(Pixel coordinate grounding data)

------------------------------

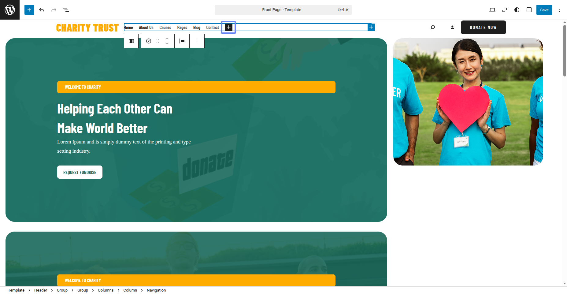Viewport: 567px width, 294px height.
Task: Select parent Column block icon in toolbar
Action: [x=131, y=41]
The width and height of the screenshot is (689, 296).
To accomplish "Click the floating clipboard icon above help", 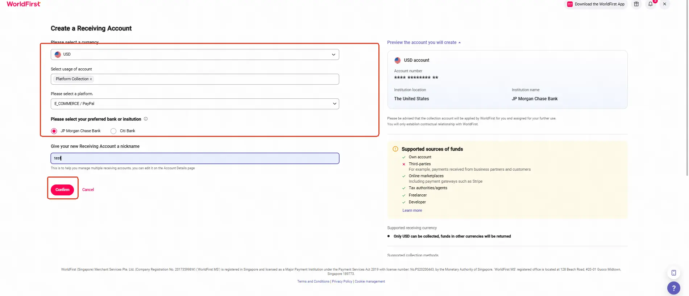I will [673, 273].
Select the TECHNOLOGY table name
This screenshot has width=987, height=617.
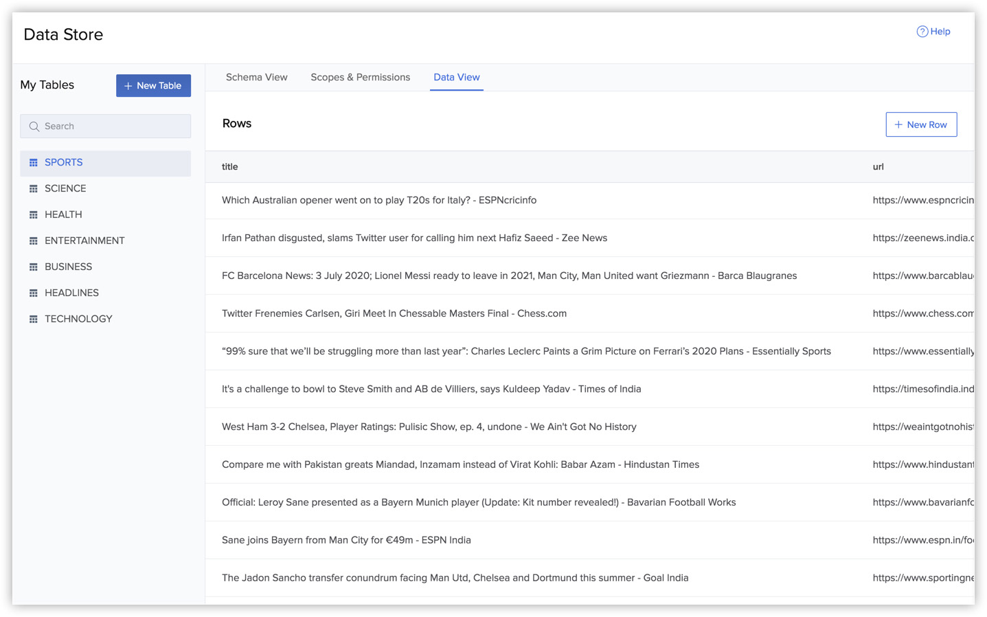pyautogui.click(x=78, y=319)
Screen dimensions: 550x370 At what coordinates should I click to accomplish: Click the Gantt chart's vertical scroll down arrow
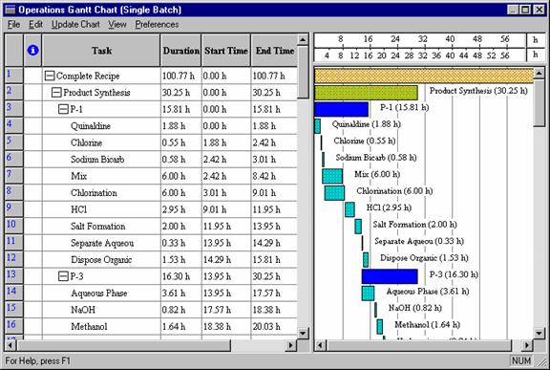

------------------------------

WORK REQUIRED → Write out word for word every line from the line with "This screenshot has width=987, height=617." through the final line of the records, both included, skipping the pictures.

RESPONSE AREA →
This screenshot has width=987, height=617.
pyautogui.click(x=78, y=319)
Screen dimensions: 550x370 At what coordinates should I click to accomplish: Click the Gantt chart's vertical scroll down arrow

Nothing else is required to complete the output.